We have performed a series of in vitro and in vivo studies using the KCa3.1 channel inhibitor, Senicapoc. Efficacy studies of Senicapoc were conducted in toxin-, thioacetamide (TAA) and high fat diet (HFD)-induced models of liver fibrosis in rats. Efficacy and pharmacodynamic effects of Senicapoc was determined through biomarkers of apoptosis, inflammation, steatosis and fibrosis.
Upregulation of KCa3.1 expression was recorded in TAA-induced and high fat diet-induced liver disease. Treatment with Senicapoc decreased palmitic acid-driven HepG2 cell death. (P < 0.05 vs control) supporting the finding that Senicapoc reduces lipid-driven apoptosis in HepG2 cell cultures. In animals fed a HFD for 6 wk, co-treatment with Senicapoc, (1) reduced non-alcoholic fatty liver disease (NAFLD) activity score (NAS) (0-8 scale), (2) decreased steatosis and (3) decreased hepatic lipid content (Oil Red O, P < 0.05 vs vehicle). Randomization of TAA animals and HFD fed animals to Senicapoc was associated with a decrease in liver fibrosis as evidenced by hydroxyproline and Masson’s trichrome staining (P < 0.05 vs vehicle). These results demonstrated that Senicapoc mitigates both steatosis and fibrosis in liver fibrosis models.

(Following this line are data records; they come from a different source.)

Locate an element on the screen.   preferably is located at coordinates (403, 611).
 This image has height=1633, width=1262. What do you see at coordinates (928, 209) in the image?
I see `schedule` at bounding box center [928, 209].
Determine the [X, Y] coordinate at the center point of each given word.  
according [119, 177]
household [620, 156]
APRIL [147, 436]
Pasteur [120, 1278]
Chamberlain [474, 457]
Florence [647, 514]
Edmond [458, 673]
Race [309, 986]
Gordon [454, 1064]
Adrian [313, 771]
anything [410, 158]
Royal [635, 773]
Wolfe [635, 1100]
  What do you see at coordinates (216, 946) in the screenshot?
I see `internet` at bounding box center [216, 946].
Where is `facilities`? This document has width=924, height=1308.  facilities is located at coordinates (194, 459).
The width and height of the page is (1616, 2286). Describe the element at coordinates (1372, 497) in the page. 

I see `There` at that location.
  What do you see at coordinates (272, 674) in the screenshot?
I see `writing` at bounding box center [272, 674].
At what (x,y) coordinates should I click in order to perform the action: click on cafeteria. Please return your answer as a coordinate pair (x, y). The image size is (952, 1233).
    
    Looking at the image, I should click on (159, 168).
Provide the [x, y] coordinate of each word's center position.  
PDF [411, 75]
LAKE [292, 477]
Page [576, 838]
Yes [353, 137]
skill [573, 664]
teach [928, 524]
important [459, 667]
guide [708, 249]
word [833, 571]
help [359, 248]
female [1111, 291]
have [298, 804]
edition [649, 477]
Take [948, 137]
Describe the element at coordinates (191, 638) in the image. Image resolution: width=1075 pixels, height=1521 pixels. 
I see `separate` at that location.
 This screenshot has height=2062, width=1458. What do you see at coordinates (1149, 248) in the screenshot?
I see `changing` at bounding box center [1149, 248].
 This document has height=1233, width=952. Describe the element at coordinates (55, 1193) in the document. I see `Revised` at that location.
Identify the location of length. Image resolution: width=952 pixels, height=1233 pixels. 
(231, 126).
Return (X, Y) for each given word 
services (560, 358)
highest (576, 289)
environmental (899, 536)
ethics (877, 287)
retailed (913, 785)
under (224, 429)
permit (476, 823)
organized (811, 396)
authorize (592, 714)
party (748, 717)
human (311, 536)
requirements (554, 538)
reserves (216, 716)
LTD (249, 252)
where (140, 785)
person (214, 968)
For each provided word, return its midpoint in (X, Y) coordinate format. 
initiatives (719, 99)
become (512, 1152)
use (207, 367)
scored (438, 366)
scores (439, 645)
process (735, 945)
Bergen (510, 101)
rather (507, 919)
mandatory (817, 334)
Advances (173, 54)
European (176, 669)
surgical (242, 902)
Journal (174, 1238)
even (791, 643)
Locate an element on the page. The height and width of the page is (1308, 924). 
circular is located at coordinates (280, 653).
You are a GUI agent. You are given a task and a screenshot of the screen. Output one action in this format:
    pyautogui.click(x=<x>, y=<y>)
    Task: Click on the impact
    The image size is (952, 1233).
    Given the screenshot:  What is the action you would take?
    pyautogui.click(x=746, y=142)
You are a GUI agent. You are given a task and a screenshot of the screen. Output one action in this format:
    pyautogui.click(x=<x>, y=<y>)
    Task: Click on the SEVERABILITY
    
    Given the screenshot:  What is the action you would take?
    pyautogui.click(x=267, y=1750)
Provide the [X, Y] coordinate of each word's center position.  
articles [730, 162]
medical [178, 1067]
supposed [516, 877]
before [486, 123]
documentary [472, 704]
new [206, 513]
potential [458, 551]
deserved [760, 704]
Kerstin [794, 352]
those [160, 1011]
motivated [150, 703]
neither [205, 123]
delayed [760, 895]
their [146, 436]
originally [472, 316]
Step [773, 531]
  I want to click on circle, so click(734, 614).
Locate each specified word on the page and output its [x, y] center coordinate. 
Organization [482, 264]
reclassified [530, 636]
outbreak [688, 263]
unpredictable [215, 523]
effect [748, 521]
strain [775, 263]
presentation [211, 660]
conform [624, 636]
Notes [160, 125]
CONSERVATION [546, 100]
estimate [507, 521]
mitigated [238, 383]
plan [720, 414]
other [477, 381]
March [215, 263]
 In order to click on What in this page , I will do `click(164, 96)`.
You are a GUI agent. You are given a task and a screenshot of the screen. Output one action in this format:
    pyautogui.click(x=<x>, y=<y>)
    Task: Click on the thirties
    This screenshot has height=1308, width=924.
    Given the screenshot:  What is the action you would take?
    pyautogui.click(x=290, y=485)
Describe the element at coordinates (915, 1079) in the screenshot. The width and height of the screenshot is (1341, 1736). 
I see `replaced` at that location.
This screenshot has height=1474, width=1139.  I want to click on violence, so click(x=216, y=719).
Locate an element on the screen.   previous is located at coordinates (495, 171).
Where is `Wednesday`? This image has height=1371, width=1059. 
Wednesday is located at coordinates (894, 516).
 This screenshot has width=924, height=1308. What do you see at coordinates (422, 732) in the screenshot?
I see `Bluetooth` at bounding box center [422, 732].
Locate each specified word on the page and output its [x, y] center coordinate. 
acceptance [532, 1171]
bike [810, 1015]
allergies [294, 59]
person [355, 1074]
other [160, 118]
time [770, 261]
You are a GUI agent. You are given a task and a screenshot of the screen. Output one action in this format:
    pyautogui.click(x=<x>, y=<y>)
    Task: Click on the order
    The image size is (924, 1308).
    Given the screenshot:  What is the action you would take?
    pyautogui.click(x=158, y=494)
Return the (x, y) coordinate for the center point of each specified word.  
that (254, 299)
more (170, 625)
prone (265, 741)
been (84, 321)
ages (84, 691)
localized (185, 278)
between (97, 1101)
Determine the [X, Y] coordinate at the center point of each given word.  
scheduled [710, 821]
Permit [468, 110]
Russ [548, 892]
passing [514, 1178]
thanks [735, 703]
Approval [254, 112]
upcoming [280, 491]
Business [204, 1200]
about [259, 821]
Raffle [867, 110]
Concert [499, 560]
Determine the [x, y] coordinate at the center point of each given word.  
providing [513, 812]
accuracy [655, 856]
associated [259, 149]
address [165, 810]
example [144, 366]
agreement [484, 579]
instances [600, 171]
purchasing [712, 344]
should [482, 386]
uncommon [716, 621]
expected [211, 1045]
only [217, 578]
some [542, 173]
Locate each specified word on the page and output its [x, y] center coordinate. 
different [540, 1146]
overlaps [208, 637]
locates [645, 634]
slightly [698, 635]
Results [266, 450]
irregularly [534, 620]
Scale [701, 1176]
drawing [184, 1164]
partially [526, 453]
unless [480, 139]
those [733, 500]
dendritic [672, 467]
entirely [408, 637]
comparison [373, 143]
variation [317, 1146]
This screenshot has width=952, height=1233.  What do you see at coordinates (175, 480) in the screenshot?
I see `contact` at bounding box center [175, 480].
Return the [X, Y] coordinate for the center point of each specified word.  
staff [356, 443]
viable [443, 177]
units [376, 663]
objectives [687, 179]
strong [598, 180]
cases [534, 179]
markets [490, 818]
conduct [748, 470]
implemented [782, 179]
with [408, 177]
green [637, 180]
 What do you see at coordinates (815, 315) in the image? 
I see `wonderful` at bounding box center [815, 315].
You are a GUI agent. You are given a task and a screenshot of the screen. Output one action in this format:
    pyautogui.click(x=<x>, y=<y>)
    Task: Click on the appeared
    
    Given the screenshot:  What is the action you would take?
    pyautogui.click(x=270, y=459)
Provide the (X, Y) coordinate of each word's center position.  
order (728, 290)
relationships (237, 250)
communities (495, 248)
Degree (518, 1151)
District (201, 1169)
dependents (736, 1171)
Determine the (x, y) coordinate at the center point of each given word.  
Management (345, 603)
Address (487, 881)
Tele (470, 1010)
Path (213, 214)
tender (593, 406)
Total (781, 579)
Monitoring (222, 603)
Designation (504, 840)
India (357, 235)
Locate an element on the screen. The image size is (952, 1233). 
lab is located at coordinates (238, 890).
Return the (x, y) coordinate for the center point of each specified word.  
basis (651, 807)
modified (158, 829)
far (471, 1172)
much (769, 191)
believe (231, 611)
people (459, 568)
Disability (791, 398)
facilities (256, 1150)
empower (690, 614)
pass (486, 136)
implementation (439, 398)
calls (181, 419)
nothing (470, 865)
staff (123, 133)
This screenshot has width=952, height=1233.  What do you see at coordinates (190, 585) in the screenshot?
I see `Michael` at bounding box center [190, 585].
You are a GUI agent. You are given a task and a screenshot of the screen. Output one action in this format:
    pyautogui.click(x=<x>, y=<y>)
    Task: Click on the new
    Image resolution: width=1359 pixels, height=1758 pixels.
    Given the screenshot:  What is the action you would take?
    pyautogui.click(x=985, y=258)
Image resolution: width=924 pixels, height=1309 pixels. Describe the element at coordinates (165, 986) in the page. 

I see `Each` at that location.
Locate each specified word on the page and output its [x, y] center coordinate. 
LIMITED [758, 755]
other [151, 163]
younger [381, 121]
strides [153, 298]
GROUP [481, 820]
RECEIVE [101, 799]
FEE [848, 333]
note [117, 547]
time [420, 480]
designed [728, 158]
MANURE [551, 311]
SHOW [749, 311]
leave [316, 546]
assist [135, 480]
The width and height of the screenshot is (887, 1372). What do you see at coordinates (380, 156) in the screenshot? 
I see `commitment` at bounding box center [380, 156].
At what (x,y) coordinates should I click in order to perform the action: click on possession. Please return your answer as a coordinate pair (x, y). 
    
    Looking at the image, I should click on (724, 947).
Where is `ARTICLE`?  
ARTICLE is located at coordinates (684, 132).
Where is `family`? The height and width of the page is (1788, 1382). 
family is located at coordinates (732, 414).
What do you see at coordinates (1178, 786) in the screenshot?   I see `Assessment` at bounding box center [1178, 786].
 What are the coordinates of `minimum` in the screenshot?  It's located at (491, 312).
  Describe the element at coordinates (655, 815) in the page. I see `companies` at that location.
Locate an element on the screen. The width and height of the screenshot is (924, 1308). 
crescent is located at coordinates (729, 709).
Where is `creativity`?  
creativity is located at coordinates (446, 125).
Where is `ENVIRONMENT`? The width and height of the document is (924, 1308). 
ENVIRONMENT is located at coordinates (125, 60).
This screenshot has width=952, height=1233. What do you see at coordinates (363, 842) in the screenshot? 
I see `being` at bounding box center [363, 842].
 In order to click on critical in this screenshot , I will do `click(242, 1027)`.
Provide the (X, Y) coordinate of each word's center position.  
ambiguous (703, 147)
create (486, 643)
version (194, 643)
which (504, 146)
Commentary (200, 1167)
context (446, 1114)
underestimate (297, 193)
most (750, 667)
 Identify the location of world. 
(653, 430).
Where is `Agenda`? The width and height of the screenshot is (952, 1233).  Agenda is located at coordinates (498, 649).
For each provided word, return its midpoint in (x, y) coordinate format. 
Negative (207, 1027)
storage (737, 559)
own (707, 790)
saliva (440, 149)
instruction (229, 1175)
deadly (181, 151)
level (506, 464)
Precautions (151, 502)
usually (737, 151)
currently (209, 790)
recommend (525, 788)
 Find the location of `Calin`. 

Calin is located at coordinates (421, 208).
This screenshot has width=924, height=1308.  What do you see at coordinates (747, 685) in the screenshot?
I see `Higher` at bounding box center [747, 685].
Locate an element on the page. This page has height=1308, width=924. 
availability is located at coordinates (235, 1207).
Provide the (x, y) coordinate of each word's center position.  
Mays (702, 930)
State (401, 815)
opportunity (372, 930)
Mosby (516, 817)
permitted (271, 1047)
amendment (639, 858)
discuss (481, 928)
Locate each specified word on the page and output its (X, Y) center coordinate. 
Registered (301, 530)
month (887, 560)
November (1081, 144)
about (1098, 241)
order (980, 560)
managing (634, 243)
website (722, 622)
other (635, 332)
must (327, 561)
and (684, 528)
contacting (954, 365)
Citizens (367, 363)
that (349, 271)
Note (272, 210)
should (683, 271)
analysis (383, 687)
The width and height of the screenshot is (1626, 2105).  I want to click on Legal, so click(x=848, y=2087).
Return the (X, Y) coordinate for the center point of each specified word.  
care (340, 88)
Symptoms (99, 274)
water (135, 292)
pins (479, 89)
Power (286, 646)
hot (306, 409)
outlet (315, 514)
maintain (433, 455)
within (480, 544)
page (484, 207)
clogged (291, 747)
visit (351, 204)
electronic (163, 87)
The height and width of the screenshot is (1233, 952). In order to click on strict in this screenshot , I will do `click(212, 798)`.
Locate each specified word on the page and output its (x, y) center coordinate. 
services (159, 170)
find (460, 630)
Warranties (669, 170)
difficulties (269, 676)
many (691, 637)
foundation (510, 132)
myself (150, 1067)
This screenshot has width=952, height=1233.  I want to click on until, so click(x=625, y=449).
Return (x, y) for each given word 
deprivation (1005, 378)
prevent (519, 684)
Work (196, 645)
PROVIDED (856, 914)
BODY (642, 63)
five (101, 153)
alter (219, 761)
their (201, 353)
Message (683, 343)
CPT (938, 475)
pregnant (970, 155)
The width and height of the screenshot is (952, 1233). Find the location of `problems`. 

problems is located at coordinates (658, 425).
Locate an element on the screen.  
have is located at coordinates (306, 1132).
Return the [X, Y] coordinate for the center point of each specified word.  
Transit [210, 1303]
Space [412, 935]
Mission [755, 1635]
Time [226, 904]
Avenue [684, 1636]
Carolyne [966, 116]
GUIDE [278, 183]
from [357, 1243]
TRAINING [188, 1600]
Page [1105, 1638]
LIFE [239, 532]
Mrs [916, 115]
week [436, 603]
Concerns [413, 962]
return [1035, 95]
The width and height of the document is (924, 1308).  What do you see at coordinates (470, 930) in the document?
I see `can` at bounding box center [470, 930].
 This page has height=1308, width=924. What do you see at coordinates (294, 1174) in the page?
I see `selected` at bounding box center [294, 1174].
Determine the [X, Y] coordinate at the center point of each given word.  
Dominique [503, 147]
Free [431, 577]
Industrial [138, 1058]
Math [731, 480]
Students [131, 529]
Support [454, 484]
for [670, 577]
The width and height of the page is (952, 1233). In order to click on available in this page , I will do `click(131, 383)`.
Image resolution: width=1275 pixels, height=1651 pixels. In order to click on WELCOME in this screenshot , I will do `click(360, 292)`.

These data suggest that Senicapoc interrupts more than one node in progressive fatty liver disease by its anti-steatotic and anti-fibrotic activities, serving as a double-edged therapeutic sword.
Core tip: Given the large numbers of people with fatty livers and even relatively indolent steatosis can result in a significant population progressing to non-alcoholic steatohepatitis (NASH), NASH with fibrosis and cirrhosis. We report for the first time that a KCa3.1 channel inhibitor exerts an anti-steatotic effect in the setting of fatty liver disease which can be harnessed for the treatment of liver fibrosis. Second, we are the first to report that Senicapoc, a drug that has been through Phase III clinical trials, can be repurposed for the treatment of fatty liver disease and potentially for the treatment of other lipid disorders.